Unlike many bands who try and hold on to their youthful image, both Kerr and fellow founding member, Charlie Burchill look like they have been in a band for 40 years. They’re paunchier than in their heyday with a few more lines and wrinkles. That’s not a bad thing though and surely makes them relatable to their fans who are also mainly of a certain age these days. Taking to the stage of a packed 3Arena just after 8pm to the strains of Spark’s hit song So May We Start they kicked off with their latest single Act Of Love. This was fitting since it was actually written in 1978 and started everything for the band even if it never got an official release until recently. They then proceeded to plough through their songs, some better known than others, with tracks such as Celebrate and Belfast Child all making the first half of the show before they took a brief break – possibly as much for the audience’s comfort as their own.
Returning to the stage about 20 minutes later we were treated to plenty more hits including Don’t You (Forget About Me), their iconic track from the 80s brat pack flick The Breakfast Club, which had the audience singing along at the top of their lungs. For many bands, this would have been a high note to finish on but not Simple Minds who treated us to Let It All Come Down and Ghostdancing before leaving the stage again only to return moments later for their encore songs Speed All Your Love To Me which sees Sarah Brown and Bernice Scott take over vocal duties before Kerr returns to his microphone with Alive and Kicking and Sanctify Yourself leaving the enthusiastic crowd with big smiles on their faces and wanting more.

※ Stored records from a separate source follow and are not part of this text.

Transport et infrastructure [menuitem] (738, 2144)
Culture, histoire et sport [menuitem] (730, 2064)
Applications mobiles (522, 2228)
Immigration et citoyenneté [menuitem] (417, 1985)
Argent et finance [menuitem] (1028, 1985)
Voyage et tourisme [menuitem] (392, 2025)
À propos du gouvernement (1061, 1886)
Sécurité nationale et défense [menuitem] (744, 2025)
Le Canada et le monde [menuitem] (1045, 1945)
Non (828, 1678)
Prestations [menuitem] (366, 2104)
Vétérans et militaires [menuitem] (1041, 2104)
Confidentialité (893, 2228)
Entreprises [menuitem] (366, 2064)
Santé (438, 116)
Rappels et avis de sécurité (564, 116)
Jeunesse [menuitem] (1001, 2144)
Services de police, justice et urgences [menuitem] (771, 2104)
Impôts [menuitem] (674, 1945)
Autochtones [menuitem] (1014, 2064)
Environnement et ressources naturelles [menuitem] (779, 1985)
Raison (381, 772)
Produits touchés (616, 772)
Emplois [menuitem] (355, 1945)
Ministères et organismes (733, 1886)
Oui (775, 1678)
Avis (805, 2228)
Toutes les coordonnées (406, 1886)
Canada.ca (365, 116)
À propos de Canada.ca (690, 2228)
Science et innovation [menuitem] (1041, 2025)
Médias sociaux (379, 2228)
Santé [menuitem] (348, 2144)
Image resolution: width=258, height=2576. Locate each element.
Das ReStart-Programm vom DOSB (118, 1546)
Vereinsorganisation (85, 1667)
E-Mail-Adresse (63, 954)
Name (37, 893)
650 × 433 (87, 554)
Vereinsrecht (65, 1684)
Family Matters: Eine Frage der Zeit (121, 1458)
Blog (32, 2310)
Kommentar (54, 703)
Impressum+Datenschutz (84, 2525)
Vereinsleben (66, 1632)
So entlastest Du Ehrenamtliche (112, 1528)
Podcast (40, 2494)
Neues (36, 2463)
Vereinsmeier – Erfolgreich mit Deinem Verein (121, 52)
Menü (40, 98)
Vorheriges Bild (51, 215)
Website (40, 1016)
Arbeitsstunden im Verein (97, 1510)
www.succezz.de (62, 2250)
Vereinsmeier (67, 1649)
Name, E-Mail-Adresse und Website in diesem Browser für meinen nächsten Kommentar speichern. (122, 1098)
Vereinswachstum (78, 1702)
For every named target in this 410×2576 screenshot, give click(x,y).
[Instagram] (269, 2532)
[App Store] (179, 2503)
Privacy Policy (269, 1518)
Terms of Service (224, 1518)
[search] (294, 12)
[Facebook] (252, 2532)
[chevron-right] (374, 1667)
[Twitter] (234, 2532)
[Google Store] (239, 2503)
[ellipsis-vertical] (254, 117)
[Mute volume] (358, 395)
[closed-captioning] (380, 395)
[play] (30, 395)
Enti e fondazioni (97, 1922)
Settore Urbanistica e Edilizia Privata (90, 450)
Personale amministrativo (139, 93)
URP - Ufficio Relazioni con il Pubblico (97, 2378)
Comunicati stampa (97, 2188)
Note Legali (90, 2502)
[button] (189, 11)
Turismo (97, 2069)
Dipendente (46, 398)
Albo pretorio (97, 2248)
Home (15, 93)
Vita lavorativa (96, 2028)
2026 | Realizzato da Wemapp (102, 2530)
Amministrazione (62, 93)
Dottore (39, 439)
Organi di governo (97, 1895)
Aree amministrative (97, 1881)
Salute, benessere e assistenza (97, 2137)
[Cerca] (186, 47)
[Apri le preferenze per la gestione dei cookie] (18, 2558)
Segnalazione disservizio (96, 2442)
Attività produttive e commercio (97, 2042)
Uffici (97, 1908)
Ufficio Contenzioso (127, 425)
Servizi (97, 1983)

Kerr and Birchill have surrounded themselves with a wonderful band for this tour (special mention must go to Cherisse Osei on drums who has more attitude in her little finger than most people have in their entire body) and everybody on stage got their moment to shine. Kerr and Birchill also seemed to feed off the energy of these younger musicians as well as the crowd reaction and became visibly more animated as the evening wore on.
After 40 years their fanbase is still as loyal as ever and they were hugely appreciative and the band revelled in the rapturous welcome they received. They may not be chart-toppers any more but judging by this show we could easily get another few decades of Simple Minds before they call it a day.